Jesus’ suggests that it is better for leaders to suffer the ultimate sanctions under the covenant of Moab (Deut 28:64-65), of captivity, servitude and exile, than continue to be allowed to lead the trusting astray.  When those entrusted with ensuring that the covenant was kept, i.e. Israel’s ‘salt’, stopped listening to God’s words, then they became foolish and the curses began to bite. It had happened in the Northern kingdom with the consequent destruction of the nation and exile of its people. It had then happened in Judah, with similar results. However, in Judah’s case, because of God’s faithfulness to the heirs of David, he preserved a remnant from that house, a pinch of salt that had not become foolish. 
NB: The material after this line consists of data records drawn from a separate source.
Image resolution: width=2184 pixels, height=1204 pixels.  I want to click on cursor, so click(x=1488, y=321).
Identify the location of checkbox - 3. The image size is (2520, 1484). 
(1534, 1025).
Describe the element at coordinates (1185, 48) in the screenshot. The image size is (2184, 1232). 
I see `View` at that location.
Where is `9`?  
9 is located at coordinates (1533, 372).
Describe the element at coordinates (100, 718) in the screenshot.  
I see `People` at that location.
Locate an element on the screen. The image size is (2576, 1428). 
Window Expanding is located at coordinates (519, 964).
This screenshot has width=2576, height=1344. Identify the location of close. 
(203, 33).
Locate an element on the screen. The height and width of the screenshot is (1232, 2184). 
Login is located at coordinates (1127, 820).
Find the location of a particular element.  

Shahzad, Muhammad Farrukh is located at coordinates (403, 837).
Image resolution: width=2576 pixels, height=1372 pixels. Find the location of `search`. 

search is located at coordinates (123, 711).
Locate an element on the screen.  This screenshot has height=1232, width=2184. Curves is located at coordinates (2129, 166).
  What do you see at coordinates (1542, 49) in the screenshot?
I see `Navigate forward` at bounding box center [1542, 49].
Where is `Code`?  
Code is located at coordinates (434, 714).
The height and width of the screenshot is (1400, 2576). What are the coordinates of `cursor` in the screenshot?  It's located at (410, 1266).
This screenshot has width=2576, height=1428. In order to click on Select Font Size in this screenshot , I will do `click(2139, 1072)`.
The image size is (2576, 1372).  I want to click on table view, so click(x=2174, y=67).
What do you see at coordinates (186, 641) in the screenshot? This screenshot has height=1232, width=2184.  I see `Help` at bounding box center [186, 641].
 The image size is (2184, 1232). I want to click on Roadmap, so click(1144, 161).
The whole issue of salt loosing its saltiness was tied, through the covenant of Moab, to doing all the words of the law (Deut 29:9, 29). If the human salt entrusted with preserving the law lost their salty wisdom then there was no hope of achieving such full compliance. Thus, when God’s people turned their back on the law, they, along with their ineffective “salt”, risked being cast out to suffer a downtrodden existence among the nations. Little wonder then that fulfilling every last word of the law would, in a few verses, become the focus of the Sermon.  Tom Wright suggests that the Sermon on the mount was “a challenge to Israel to be Israel” (Wright 2001, 288), but I would suggest that in this passage we have a challenge to Israel’s spiritual leaders to ensure that Israel continues to be Israel.